The project is structured as follows:

src/: Source code.
- bin/: CLI command entry points.
  - runevals.ts: Runs the evaluation loop using static tool schemas from a JSON file.
  - webmcpevals.ts: Runs the evaluation loop by fetching tool schemas live from a browser page via the WebMCP API.
  - serve.ts: Starts the WebMCP Evals Web UI sidecar.
- evaluator/: The core evaluation engine.
  - index.ts: Orchestrates the evaluation execution loops.
  - models.ts: LLM instantiation mappings (Gemini, OpenAI, Anthropic, Ollama).
  - browser.ts: Browser automation (Puppeteer) for testing and discovering WebMCP tools.
  - mappers.ts & prompts.ts: Data standardization utilities and system prompts.
- server/: Express backend for the sidecar Web UI.
- report/: Generates HTML execution reports.
- types/: TypeScript definitions for configurations, evaluations, and tool schemas.
- matcher.ts: Evaluates the correctness of AI-generated tool calls against expected constraints.
examples/: Detailed examples and test data.
- travel/: A travel agent example containing schema.json and evals.json.

Prerequisites

Node.js (v18+ recommended)
Appropriate API Keys (Google GenAI, OpenAI, or Anthropic, depending on the backend used)
Chrome Canary 146+ with the #enable-webmcp-testing flag enabled (for webmcpevals only)

Setup

Install Dependencies
```
npm install
```
Note: This will also automatically install dependencies for the ui sub-project via a postinstall script.

Configure Environment

Create a .env file in the root directory and add any required configuration or API keys:

GOOGLE_AI=your_gemini_api_key
OPENAI_API_KEY=your_openai_api_key
ANTHROPIC_API_KEY=your_anthropic_api_key
# OLLAMA_HOST=http://localhost:11434 (if using a remote or non-standard port Ollama)

Build the Project

Compile the TypeScript code to JavaScript:
```
npm run build
```

Usage

`runevals` — file-based tool schemas

Loads tool schemas from a local JSON file.
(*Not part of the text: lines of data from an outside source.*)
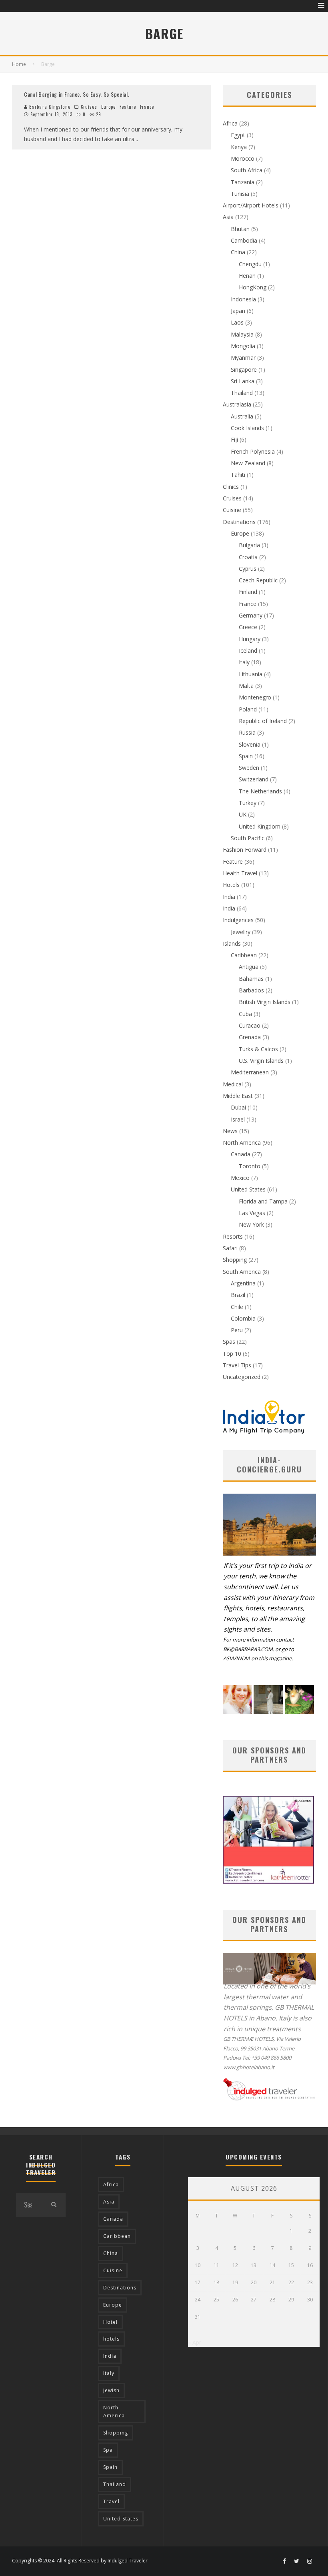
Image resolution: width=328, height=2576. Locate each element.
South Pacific (247, 838)
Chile (237, 1307)
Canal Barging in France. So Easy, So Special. (77, 94)
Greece (248, 627)
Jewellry (240, 932)
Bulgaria (249, 545)
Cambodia (244, 240)
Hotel (110, 2322)
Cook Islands (247, 428)
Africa (230, 123)
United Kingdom (259, 826)
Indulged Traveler (128, 2560)
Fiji (234, 439)
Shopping (235, 1259)
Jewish (111, 2390)
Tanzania (242, 182)
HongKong (252, 287)
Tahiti (238, 474)
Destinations (239, 522)
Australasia (237, 404)
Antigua (248, 966)
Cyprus (247, 568)
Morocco (242, 158)
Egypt (238, 135)
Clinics (231, 486)
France (147, 107)
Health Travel (240, 873)
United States (248, 1189)
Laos (237, 322)
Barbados (251, 990)
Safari (230, 1248)
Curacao (249, 1025)
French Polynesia (253, 451)
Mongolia (243, 346)
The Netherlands (260, 791)
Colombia (243, 1318)
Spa (108, 2450)
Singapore (244, 369)
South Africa (246, 170)
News (230, 1131)
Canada (240, 1154)
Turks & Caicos (258, 1049)
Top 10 (232, 1353)
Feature (128, 107)
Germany (250, 615)
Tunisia (240, 193)
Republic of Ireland (263, 721)
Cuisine (232, 510)
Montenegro (255, 697)
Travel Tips (237, 1365)
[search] (54, 2205)
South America (242, 1271)
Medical (233, 1084)
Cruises (89, 107)
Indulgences (238, 920)
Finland (248, 592)
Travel (111, 2501)
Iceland (248, 650)
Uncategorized (241, 1377)
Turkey (247, 803)
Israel (238, 1119)
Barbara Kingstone (49, 107)
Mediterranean (250, 1072)
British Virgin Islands (264, 1002)
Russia (247, 732)
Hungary (249, 639)
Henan (247, 275)
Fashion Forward (244, 849)
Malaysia (242, 334)
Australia (242, 416)
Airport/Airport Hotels (250, 205)
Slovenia (249, 744)
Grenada (250, 1037)
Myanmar (243, 357)
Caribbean (244, 955)
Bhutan (240, 229)
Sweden (249, 767)
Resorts (233, 1236)
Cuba (245, 1014)
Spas (229, 1341)
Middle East (238, 1096)
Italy (244, 662)
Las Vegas (252, 1213)
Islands (232, 943)
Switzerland (253, 779)
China (238, 252)
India (229, 897)
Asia (228, 217)
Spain (246, 756)
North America (242, 1142)
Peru (237, 1330)
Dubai (238, 1107)
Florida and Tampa (263, 1201)
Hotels (231, 885)
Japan (238, 311)
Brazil (238, 1295)
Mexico (240, 1177)
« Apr (194, 2342)
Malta (246, 685)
node dist/bin/runevals.js --tools=examples/travel/schema.json --evals=examples/travel/evals.json

With Ollama:

node dist/bin/runevals.js --model=qwen3:8b --backend=ollama --tools=examples/travel/schema.json --evals=examples/travel/evals.json

Argument	Required	Default	Description
`--tools`	Yes	—	Path to the tool schema JSON file
`--evals`	Yes	—	Path to the evals JSON file
`--backend`	No	`gemini`	Execution backend (`gemini`, `ollama`, or `vercel`)
`--provider`	No	`google`	Model provider (e.g., `openai`, `anthropic`, `google`) if using `vercel`
`--model`	No	`gemini-2.5-flash`	Model name

`webmcpevals` — live tool schemas via WebMCP

Launches Chrome Canary, navigates to the given URL, and retrieves tool schemas live from the page via navigator.modelContextTesting.listTools(). Requires Chrome Canary 146+ with the chrome://flags/#enable-webmcp-testing flag enabled.

node dist/bin/webmcpevals.js --url=https://example.com/my-webmcp-app --evals=examples/travel/evals.json

Argument	Required	Default	Description
`--url`	Yes	—	URL of the page exposing WebMCP tools
`--evals`	Yes	—	Path to the evals JSON file
`--backend`	No	`vercel`	Must be `vercel` (live browser evaluation requires `ToolLoopAgent`)
`--provider`	No	`gemini`	Model provider to use with Vercel (e.g., `openai`, `anthropic`)
`--model`	No	`gemini-2.5-flash`	Model name

`serve` — WebMCP Evals UI sidecar

Starts a local web server to provide a visual interface for configuring and running evaluations.

node dist/bin/serve.js --port=8080

Argument	Required	Default	Description
`--port`	No	`8080`	Port to run the server on

Expected Call Evaluation

By default, an array of expected tool calls in expectedCall are checked in the exact sequential order they appear (an implicit ordered list).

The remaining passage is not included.